WHAT YOU SHOULD DO: Give the lines starting with the line that contains "The width and height of the screenshot is (979, 551)." and going on through the line that contains "[x=460, y=90]" as a JSON list of strings, one string per line, leaving out blank lines.

INFORMATION PROVIDED:
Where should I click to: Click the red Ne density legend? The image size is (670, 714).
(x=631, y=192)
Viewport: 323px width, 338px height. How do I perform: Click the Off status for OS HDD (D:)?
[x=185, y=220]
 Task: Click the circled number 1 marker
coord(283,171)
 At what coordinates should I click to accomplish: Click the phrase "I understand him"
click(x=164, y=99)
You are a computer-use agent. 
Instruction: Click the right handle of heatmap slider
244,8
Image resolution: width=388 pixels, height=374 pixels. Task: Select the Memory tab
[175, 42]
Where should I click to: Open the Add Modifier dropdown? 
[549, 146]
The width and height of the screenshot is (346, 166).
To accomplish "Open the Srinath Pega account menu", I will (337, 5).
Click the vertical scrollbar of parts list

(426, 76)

==

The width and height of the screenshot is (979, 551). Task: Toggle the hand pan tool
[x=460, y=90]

SOLUTION:
[
  "The width and height of the screenshot is (979, 551). Task: Toggle the hand pan tool",
  "[x=460, y=90]"
]